Читая по его советам, я убедилась, что заниматься историей той отрасли, в которой будешь работать чрезвычайно интересно и полезно. И все-таки меня иногда мучила совесть, напоминая, что белые пятна военной истории – это ненаписанные имена на обелисках, а уйти в теорию можно и преодолев общую беду забвения. Этими мучительными сомнениями я и поделилась на третьем курсе с Евгением Васильевичем. «Это совершенно нормальный дрейф, - успокоил он меня, - я тоже сначала считал себя только историком, даже написал кандидатскую о Кропоткине, а потом меня затянули эти якобы скучные архивные проблемы». Не помню дословно, но еще он добавил, что, работая по специальности нельзя пренебрегать теорией той науки, которую применяешь на практике, и что никакая архивная теория не помешала ему найти то место, где в 1942 г. подо Ржевом погиб его отец.

Таким образом, в первый, но далеко не в последний раз, Евгений Васильевич помог мне решить личный, хотя вроде бы и «рабочий» с виду вопрос. Думаю, что многие, поступавшие в институт как «будущие историки» совершили под его доброжелательным руководством дрейф в архивоведение, в котором он находил и показывал другим и злободневные проблемы (чего стоят дискуссии о рассекречивании или реституции) и теоретические глубины. Мне посчастливилось знать нескольких его старших учеников – все они «Архивисты» с большой буквы, имеющие и теоретические познания, и профессиональные убеждения, за которые они готовы бороться.

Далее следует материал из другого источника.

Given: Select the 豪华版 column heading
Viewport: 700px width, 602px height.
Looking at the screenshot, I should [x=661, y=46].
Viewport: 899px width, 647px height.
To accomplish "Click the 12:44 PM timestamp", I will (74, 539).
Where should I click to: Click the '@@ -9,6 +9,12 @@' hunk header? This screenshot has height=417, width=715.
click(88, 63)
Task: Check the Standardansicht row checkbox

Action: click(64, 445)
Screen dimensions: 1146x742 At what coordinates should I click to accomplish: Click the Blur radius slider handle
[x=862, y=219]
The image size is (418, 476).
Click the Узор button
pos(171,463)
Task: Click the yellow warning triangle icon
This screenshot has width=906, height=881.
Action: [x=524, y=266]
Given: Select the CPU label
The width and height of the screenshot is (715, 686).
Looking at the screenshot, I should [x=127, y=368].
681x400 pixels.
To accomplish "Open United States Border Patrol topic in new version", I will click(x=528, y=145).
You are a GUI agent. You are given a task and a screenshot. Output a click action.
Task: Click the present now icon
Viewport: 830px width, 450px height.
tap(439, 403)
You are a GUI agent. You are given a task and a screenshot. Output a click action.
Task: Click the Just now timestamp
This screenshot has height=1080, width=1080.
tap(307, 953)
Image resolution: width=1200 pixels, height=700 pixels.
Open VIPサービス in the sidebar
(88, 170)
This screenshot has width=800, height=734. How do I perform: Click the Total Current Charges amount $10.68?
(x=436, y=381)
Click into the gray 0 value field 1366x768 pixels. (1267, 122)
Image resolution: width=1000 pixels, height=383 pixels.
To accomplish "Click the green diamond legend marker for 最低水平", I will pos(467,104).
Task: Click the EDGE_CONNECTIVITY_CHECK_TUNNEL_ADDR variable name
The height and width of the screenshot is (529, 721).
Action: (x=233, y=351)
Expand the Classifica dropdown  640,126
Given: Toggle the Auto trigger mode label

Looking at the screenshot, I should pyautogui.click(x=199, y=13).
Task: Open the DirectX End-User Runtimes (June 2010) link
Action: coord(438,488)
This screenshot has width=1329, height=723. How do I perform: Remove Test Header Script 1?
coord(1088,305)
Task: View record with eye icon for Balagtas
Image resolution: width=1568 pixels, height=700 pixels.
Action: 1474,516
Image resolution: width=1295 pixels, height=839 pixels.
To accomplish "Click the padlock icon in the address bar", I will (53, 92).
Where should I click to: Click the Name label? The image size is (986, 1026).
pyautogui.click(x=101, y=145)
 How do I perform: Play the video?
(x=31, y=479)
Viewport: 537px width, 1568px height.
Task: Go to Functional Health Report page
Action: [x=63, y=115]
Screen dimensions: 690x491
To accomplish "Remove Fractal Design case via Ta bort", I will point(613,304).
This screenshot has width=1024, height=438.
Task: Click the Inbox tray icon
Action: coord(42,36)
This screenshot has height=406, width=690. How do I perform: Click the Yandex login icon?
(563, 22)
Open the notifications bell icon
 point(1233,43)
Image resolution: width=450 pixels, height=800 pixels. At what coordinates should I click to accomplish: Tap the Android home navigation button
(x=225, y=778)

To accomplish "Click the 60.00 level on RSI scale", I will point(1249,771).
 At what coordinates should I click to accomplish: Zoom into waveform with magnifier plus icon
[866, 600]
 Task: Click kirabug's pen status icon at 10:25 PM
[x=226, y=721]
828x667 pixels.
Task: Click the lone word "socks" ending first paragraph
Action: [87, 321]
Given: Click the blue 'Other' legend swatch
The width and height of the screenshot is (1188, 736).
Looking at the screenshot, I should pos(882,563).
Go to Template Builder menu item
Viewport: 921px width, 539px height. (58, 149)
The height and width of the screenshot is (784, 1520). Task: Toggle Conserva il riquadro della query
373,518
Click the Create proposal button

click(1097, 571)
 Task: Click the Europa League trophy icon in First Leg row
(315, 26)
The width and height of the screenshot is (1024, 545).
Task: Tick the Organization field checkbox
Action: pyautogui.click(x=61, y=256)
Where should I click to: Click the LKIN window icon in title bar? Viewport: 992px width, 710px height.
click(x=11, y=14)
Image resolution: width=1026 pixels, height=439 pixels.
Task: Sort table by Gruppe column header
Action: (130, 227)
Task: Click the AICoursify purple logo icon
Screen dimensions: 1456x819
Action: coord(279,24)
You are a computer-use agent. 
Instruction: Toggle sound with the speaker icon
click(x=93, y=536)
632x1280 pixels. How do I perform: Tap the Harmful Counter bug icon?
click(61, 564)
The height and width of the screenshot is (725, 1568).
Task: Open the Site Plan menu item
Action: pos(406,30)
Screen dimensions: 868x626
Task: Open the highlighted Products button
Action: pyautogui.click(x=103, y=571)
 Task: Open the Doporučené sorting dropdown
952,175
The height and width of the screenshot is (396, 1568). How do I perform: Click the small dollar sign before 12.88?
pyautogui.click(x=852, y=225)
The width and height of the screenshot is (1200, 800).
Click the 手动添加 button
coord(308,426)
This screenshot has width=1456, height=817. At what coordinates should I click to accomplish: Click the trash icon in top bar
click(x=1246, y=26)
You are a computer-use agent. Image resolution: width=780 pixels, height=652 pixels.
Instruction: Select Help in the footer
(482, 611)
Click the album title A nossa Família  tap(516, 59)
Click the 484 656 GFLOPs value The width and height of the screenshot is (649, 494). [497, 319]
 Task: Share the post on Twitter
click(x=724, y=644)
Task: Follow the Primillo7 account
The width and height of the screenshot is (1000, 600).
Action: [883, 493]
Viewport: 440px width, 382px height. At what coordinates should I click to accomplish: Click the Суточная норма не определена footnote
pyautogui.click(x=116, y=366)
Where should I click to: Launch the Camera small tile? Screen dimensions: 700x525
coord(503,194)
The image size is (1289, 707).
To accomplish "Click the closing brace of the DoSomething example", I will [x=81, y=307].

Признанный глава профессорской фронды, он на посту заведующего кафедрой и Директора ИАИ сделал все, чтобы сохранить самобытность института, не дать разорвать его живую ткань на механически выкроенные факультеты с модными названиями. Будучи чуждым всякой аппаратной игре, он с редкими в современной интеллигенции смелостью и достоинством отстаивал традицию своей Альма-Матер, он был душой и вождем «архивной оппозиции», защитником сложившейся в стенах института школы и сторонником сохранения за ним древнего здания на Никольской. С его слов знаю, что в разгар дебатов о «выселении» Института к Е.В. Старостину, директору ИАИ, пришла на прием дама, занимавшая очень высокий пост в Московской мэрии. Дама мечтала, чтобы ее чадо училось в этом престижном ВУЗе и, чтобы обеспечить ему это поступление, несмотря на средние его знания, была готова «помочь» в решении проблемы с собственностью на здания на Никольской. «Мне это очень просто сделать: печать, подпись и здание, например, на Никольской 15 окажется хоть в собственности Института, хоть в Вашей личной собственности», - предлагала профессору Старостину чиновница. Кто бы этим не соблазнился, когда еще только год назад студенты были готовы стоять живой цепью, лишь бы отстоять свое здание? Когда в общежитии на Янгеля до поздней ночи шли споры о том «как спасти Теремок», и будущая правозащитница, пылкая Галя Кожевникова восклицала мечтательно: «Господи, заработать бы денег, выкупить бы Институт, отдать бы его Старостину и сказать: « Вот тебе Институт, дорогой Евгений Васильевич, и делай с ним, что хочешь!». Это ее восклицание врезалось мне в память, так как оно показывает, до какой степени студенты болели за свой ВУЗ и, сколь безгранично доверяли они его Директору. А директор проявил мудрость, на которую мало кто был бы способен в этой ситуации: не соблазнился поддельными документами на собственность. На мое недоумение о причинах такого решения, Евгений Васильевич ответил: «Этого нельзя было делать. Я бы подвел Институт, вылетел бы из него, и тогда уже ничего для него сделать бы не смог». В результате, юридическая коллизия со зданиями МГИАИ все еще решается в рамках законности, дамоклов меч изгнания из родных стен все еще висит над Институтом.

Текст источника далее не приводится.